■ Extrait à lire

/---

Depuis quelques années, elle est devenue l’une des actrices les plus en vue du cinéma français. Noémie Merlant est une exploratrice qui s’aventure dans des univers toujours très différents (Tar, L’Innocent) et dans lesquels elle surprend à chaque fois. Elle nous raconte son travail pour Emmanuelle d’Audrey Diwan et sa perception de son métier d’actrice depuis qu’elle est devenue, elle aussi, cinéaste…
Qu’est-ce qui a suscité votre envie d’incarner ce personnage ?
Noémie Merlant : Avant de rencontrer Audrey, j’ai lu le scénario. Et en fait, j’ai un peu peur, mais j’ai eu tout de suite une forte connexion avec le personnage, avec l’histoire de ce personnage. On commence avec une femme qui n’a pas de plaisir, qui est complètement happée par un monde qui l’engloutit, elle est presque comme un robot. Elle est en quête du plaisir pour les clients de l’hôtel et vit dans une espèce de luxe absolu, où tout est de l’ordre du plaisir immédiat. Elle a beaucoup de relations sexuelles mais elle pense toujours à l’autre, et finalement elle n’arrive pas à accéder au plaisir. Ça m’a beaucoup parlé cette recherche du lâcher prise, de comment se connecter à son corps. J’ai aussi adoré ce voyage, les rencontres qu’elle fait, l’ambiance du film, comment c’était raconté, cette tempête et les corps qui se frôlent…
Est-ce que cela a nécessité un engagement du corps différent pour une actrice ?

\---

■ Données fournies
/---

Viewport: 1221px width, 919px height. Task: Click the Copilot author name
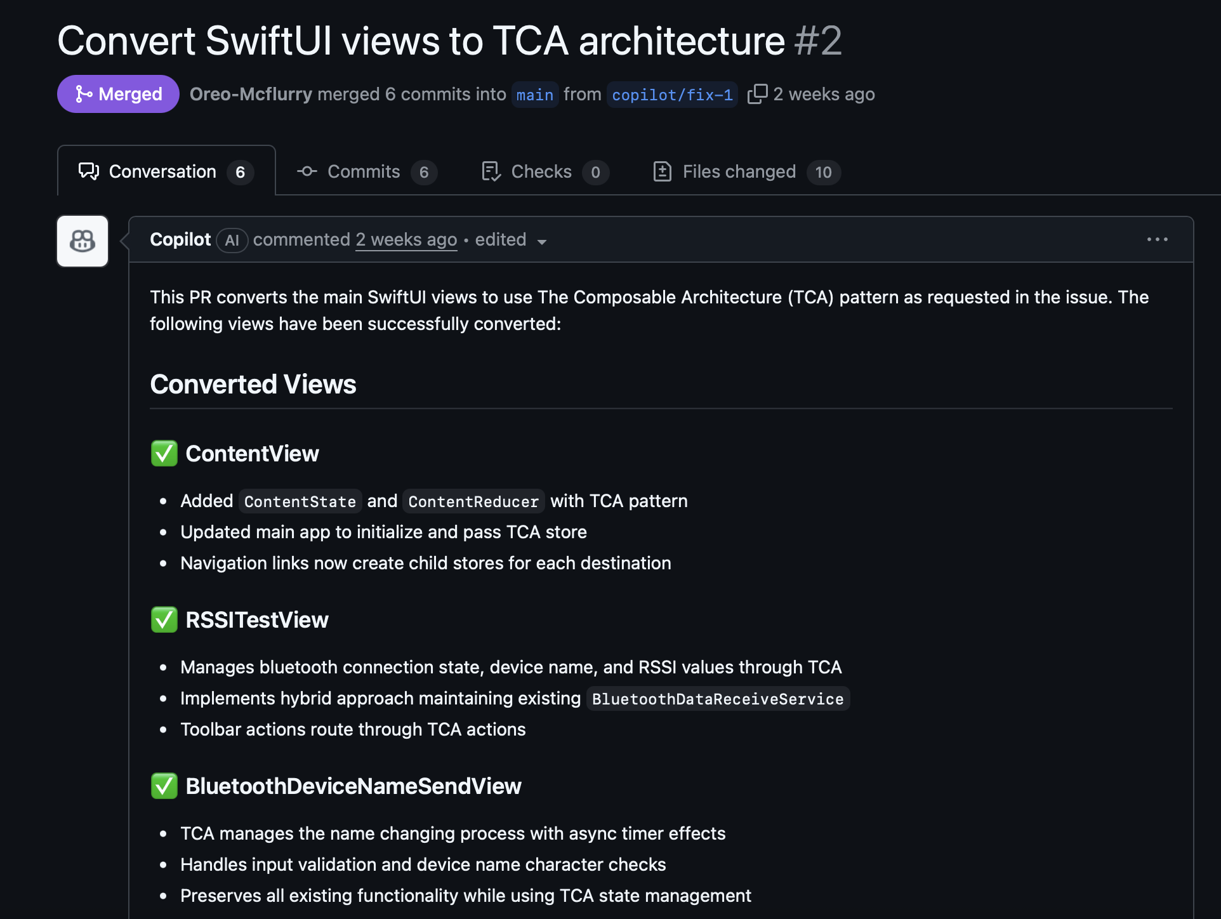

\---

■ Consignes
1. D'après l'entretien, pourquoi le personnage n'arrive-t-il pas à accéder au plaisir alors qu'il a beaucoup de relations sexuelles ? Répondez en une à trois phrases.
2. Recopiez le passage de l'entretien qui commence par les mots « Depuis quelques années, elle » et se termine par « ce personnage ? », en remplaçant « cinéaste » par « réalisatrice ».
Le matériel ci-dessus n'a aucun rapport avec l'entretien.

■ Réponses complètes
1. Le personnage n'arrive pas à accéder au plaisir parce qu'il pense toujours à l'autre. Malgré ses nombreuses relations sexuelles, cette attention tournée vers autrui l'empêche d'y parvenir.

2.
Depuis quelques années, elle est devenue l’une des actrices les plus en vue du cinéma français. Noémie Merlant est une exploratrice qui s’aventure dans des univers toujours très différents (Tar, L’Innocent) et dans lesquels elle surprend à chaque fois. Elle nous raconte son travail pour Emmanuelle d’Audrey Diwan et sa perception de son métier d’actrice depuis qu’elle est devenue, elle aussi, réalisatrice…
Qu’est-ce qui a suscité votre envie d’incarner ce personnage ?